Not going to defend Bitget here, with a hundred or so exchanges it's damn hard to find users who have traded on exactly two or three and can compare them side by side. But volume shouldn't be an indicator, with all the news and attention focusing on numbers every single exchange fakes them, some in a smart way, some more obvious.
If we take that list by volume and hide the names I'm sure a lot of people would raise an eyebrow at exchange placed at over 50, with way less volume than some one or two years old exchanges, but I would still trust them than half of the top 10, if we look at the volume we see the ones that survived hacks, reimbursed users and have no problem still operating within the US and EU are down the list while shitty exchanges that in some cases have no office or licenses are claiming to be next generation of that and this.
That being said all my instincts scream stay away from any exchange that claims it has a U.S. MSB License but at the same time tells us:
This Agreement in its entirety is a contract concluded under the laws of the Singapore, and relevant laws of the Singapore shall apply to its establishment, interpretation, content and enforcement; You also unconditionally agree that the venue or competent court for any dispute or problem relating to this Agreement or any claim and proceeding arising from this Agreement shall be exclusively in the Singapore.

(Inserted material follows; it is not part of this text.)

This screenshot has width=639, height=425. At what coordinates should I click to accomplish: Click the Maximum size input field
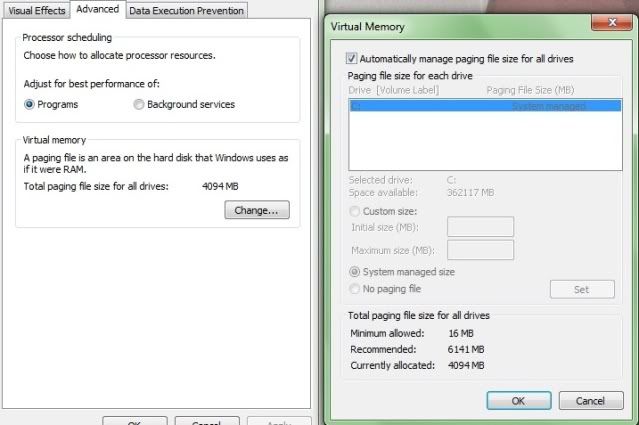click(x=480, y=250)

Website is operated mostly from Singapore but it's really from China, and it is showing they have license for Canada, Singapore, USA and Australia, but I think that KYC verification and without that you can only withdraw up to 0.1 BTC daily.
The screenshot you've posted says the limit is 20 BTC a day, probably not updated. Also, lol, "the maximum withdrawal amount can't exceed the amount available in your account".Seriously?
No fair!
Ayhow, bottom line, I still think there are better options out there.